§ **Что сделать**
[a] Что жена Остапа держала в правой руке, согласно отрывку о Гоголе?
[b] Процитируйте отрывок о Гоголе от «Мы пошли по» до «похожа на поросенка?».
[c] Продолжите отрывок о Гоголе после его последней фразы.

§ **Источник**

::::::::::

Нет слов выразить бешенство молодицы. Она бранилась, плевалась, проклинала мужа, нас и с ругательствами, угрозами отправилась в хату. Не ожидая такой благополучной развязки, мы очень обрадовались, а Остап, понурившись, стоял, опершись на заступ.
– Что вам нужно, панычи? – спросил он, когда брань его жены затихла.
– Мы пробираемся на ту сторону, – сказал Гоголь, указывая на лес.
– Ступайте ж по этой дорожке; через хату вам было бы ближе, да теперь там не безопасно; жена моя не охотница до шуток и может вас поколотить.
Едва мы сделали несколько шагов, Остап остановил нас.
– Послушайте, панычи, если вы увидите мою жену, не трогайте ее, не дразните, теперь и без того мне будет с нею возни на целую неделю.
– Если мы ее увидим, – сказал Гоголь, улыбаясь, – то помиримся.
– Не докажете этого, нет; вы не знаете моей жинки: станете мириться – еще хуже разбесите!
Мы пошли по указанной дорожке.
– Сколько юмору, ума, такта! – сказал с одушевлением Гоголь. – Другой бы затеял драку, и бог знает, чем бы вся эта история кончилась, а он поступил как самый тонкий дипломат: все обратил в шутку – настоящий Безбородко!
Выйдя из левады, мы повернули налево и, подходя к хате Остапа, увидели жену его, стоявшую возле дверей. Ребенка держала она на левой руке, а правая вооружена была толстой палкой. Лицо ее было бледно, а из-под нахмуренных бровей злобно сверкали черные глаза. Гоголь повернулся к ней.
– Не трогайте ее, – сказал я, – она еще вытянет вас палкой.
– Не бойтесь, все кончится благополучно.
– Не подходи! – закричала молодица, замахиваясь палкой. – Ей-богу, ударю!
– Бессовестная, Бога ты не боишься, – говорил Гоголь, подходя к ней и не обращая внимания на угрозы. – Ну, скажи на милость, как тебе не грех думать, что твоя дитина похожа на поросенка?
– Зачем же ты это говорил?
– Дура! шуток не понимаешь, а еще хотела, чтоб Остап заступом проломал нам головы; ведь ты знаешь, кто это такой? – шепнул Гоголь, показывая на меня. – Это из суда чиновник, приехал взыскивать недоимку.
– Зачем же вы, как злодии (воры), лазите по плетням да собак дразните!

::::::::::

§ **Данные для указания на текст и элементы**

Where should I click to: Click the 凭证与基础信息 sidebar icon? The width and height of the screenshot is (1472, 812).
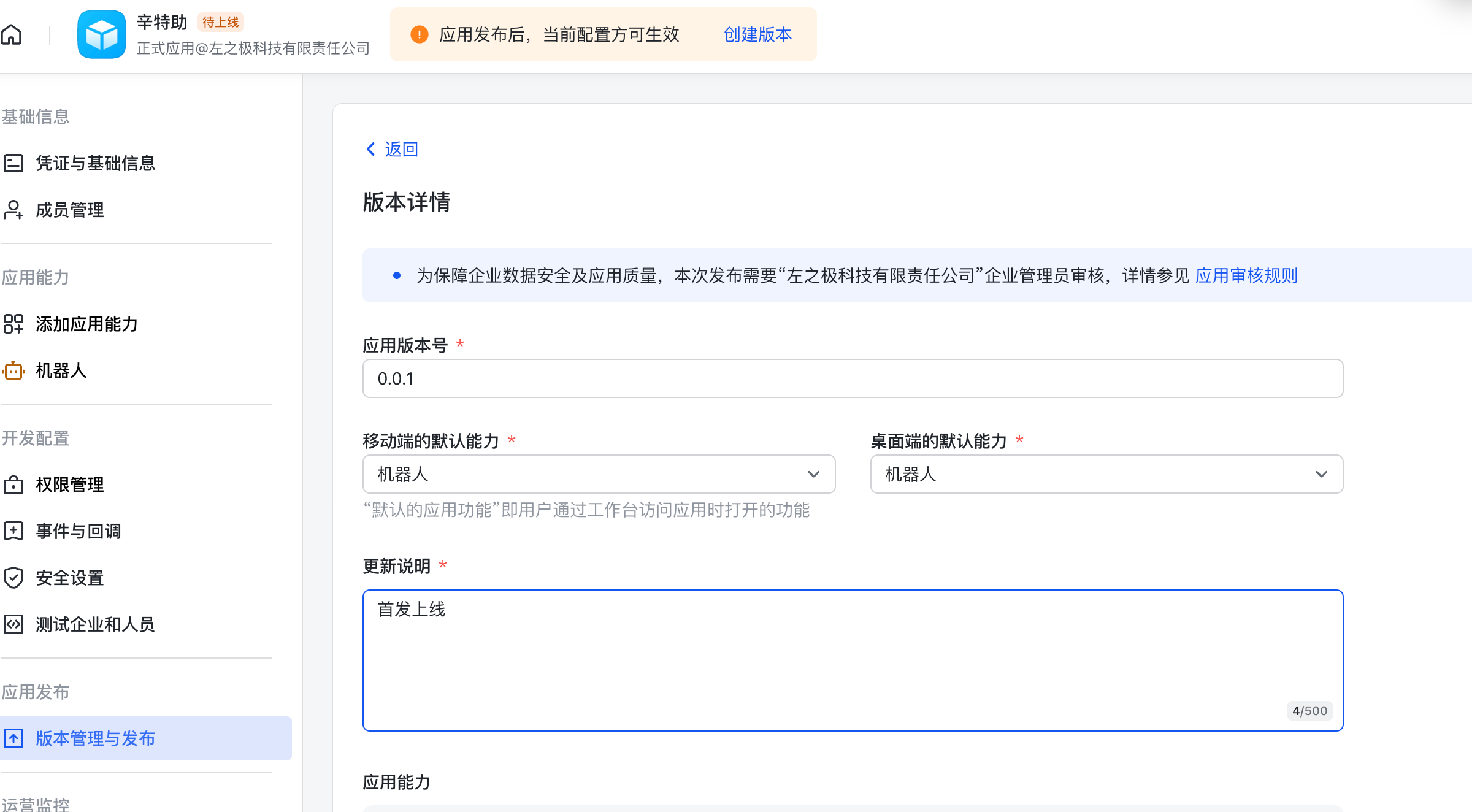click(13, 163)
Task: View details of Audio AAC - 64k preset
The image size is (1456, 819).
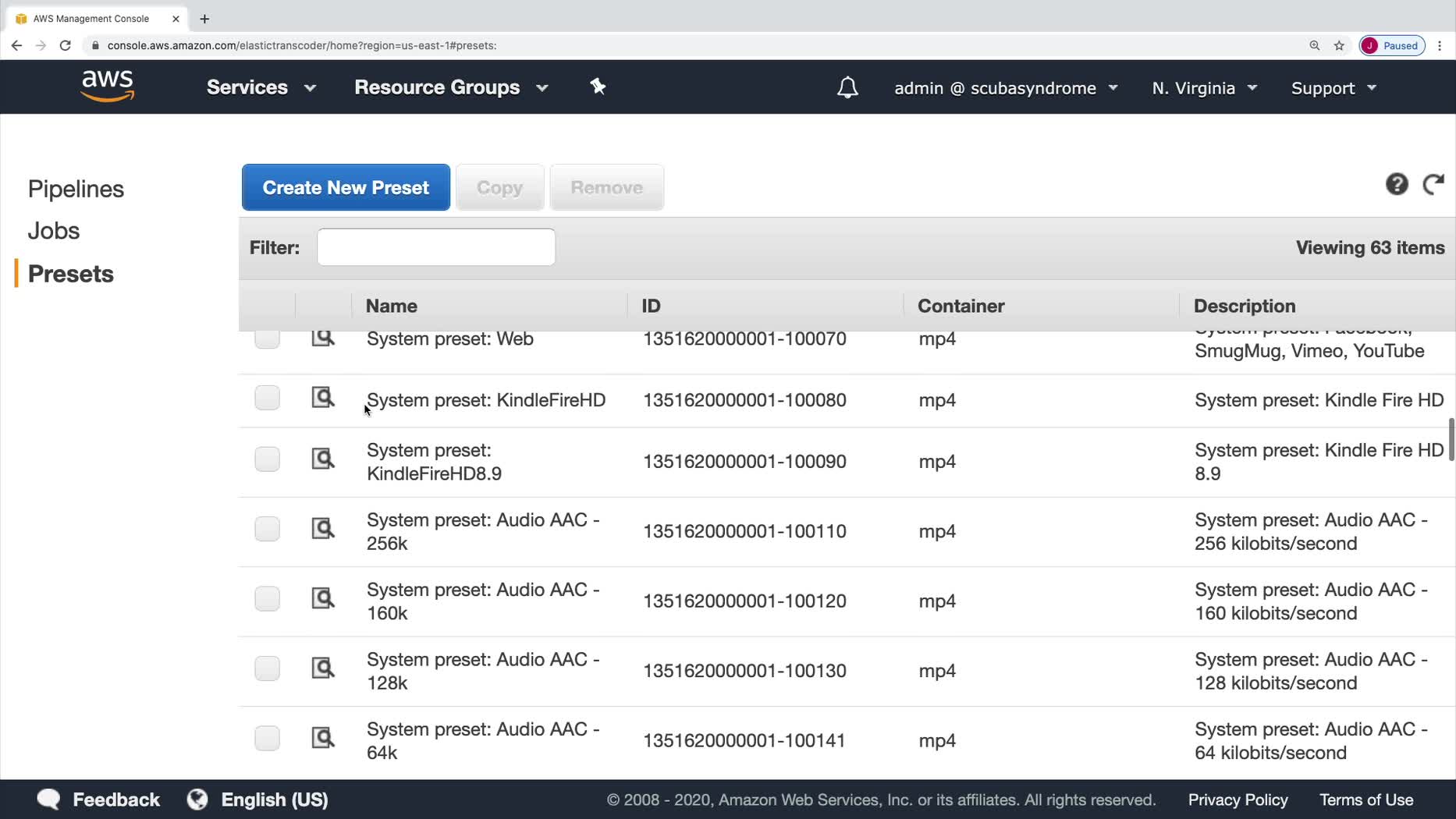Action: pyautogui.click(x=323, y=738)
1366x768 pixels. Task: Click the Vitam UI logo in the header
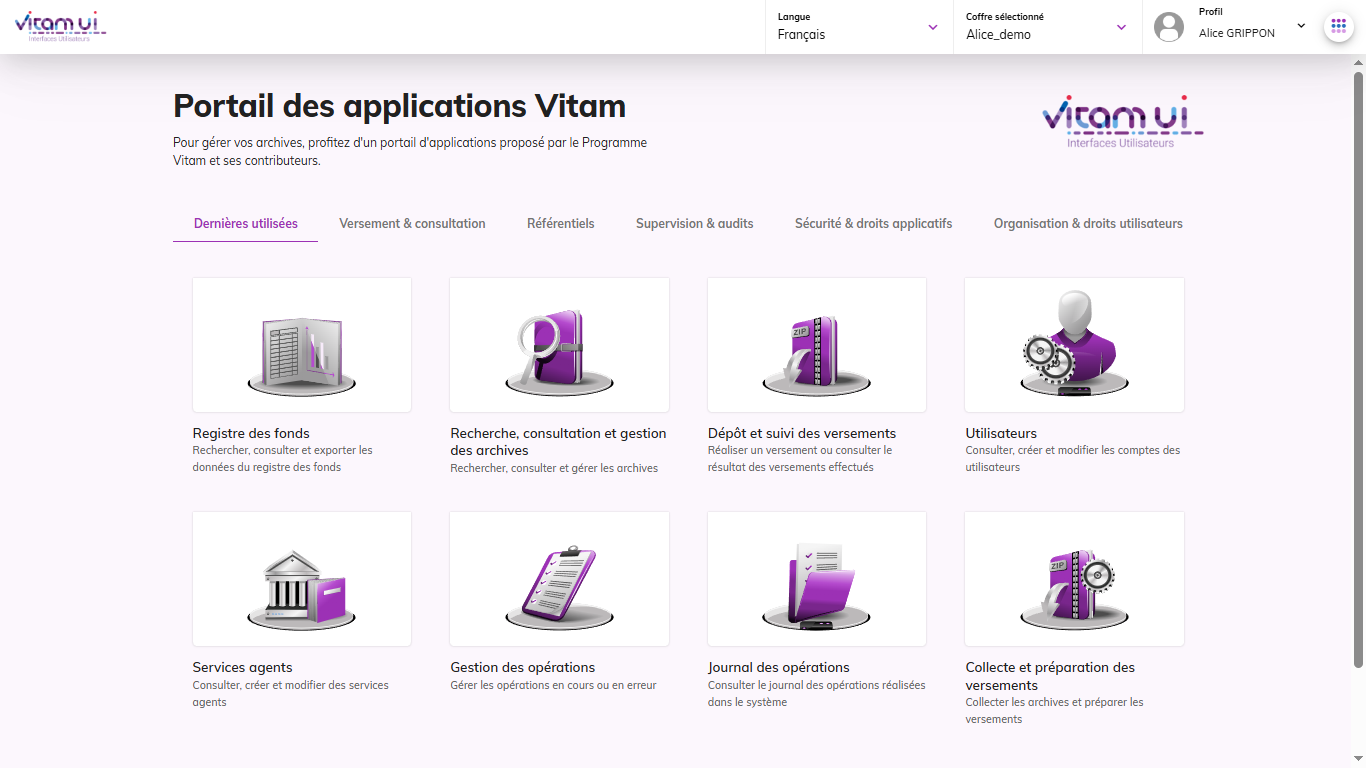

::::::::::

§ **Ответы по заданиям**
[a] Толстую палку.

[b]
Мы пошли по указанной дорожке.
– Сколько юмору, ума, такта! – сказал с одушевлением Гоголь. – Другой бы затеял драку, и бог знает, чем бы вся эта история кончилась, а он поступил как самый тонкий дипломат: все обратил в шутку – настоящий Безбородко!
Выйдя из левады, мы повернули налево и, подходя к хате Остапа, увидели жену его, стоявшую возле дверей. Ребенка держала она на левой руке, а правая вооружена была толстой палкой. Лицо ее было бледно, а из-под нахмуренных бровей злобно сверкали черные глаза. Гоголь повернулся к ней.
– Не трогайте ее, – сказал я, – она еще вытянет вас палкой.
– Не бойтесь, все кончится благополучно.
– Не подходи! – закричала молодица, замахиваясь палкой. – Ей-богу, ударю!
– Бессовестная, Бога ты не боишься, – говорил Гоголь, подходя к ней и не обращая внимания на угрозы. – Ну, скажи на милость, как тебе не грех думать, что твоя дитина похожа на поросенка?

[c]
– Ну, полно же, не к лицу такой красивой молодице сердиться. Славный у тебя хлопчик, знатный из него выйдет писарчук: когда вырастет, громада выберет его в головы.
Гоголь погладил по голове ребенка, и я подошел и также поласкал дитя.
– Не выберут, – отвечала молодица смягчаясь, – мы бедны, а в головы выбирают только богатых.
– Ну так в москали возьмут.
– Боже сохрани!
– Эка важность! в унтера произведут, придет до тебя в отпуск в крестах, таким молодцом, что все село будет снимать перед ним шапки, а как пойдет по улице, да брязнет шпорами, сабелькой, так дивчата будут глядеть на него да облизываться. «Чей это, – спросят, – служивый?» Как тебя зовут?..
– Мартой.
– Мартин, скажут, да и молодец же какой, точно намалеванный! А потом не придет уже, а приедет к тебе тройкой в кибитке, офицером и всякого богатства с собой навезет и гостинцев.
– Что это вы выгадываете – можно ли?
– А почему ж нет? Мало ли теперь из унтеров выслуживаются в офицеры!
– Да, конечно; вот Оксанин пятый год уже офицером и Петров также, чуть ли городничим не поставили его к Лохвицу.
– Вот и твоего также поставят городничим в Ромен. Тогда-то заживешь! в каком будешь почете, уважении, оденут тебя, как пани.
– Полно вам выгадывать неподобное! – вскричала молодица, радостно захохотав. – Можно ли человеку дожить до такого счастья?
Тут Гоголь с необыкновенной увлекательностью начал описывать привольное ее житье в Ромнах: как квартальные будут перед нею расталкивать народ, когда она войдет в церковь, как купцы будут угощать ее и подносить варенуху на серебряном подносе, низко кланяясь и величая сударыней матушкой; как во время ярмарки она будет ходить по лавкам и брать на выбор, как из собственного сундука, разные товары бесплатно; как сын ее женится на богатой панночке и тому подобное. Молодица слушала Гоголя с напряженным вниманием, ловила каждое его слово. Глаза ее сияли радостно; щеки покрылись ярким румянцем.
– Бедный мой Аверко, – восклицала она, нежно прижимая дитя к груди, – смеются над нами, смеются! –
Но Аверко не льнул к груди матери, а пристально смотрел на Гоголя, как будто понимал и также интересовался его рассказом, и когда он кончил, то Аверко, как бы в награду, подал ему свой недоеденный пирог, сказав отрывисто: «На!»
– Видишь ли, какой разумный и добрый, – сказал Гоголь, – вот что значит казак: еще на руках, а уже разумнее своей матери; а ты еще умничаешь, да хочешь верховодить над мужем, и сердилась на него за то, что он нам костей не переломал.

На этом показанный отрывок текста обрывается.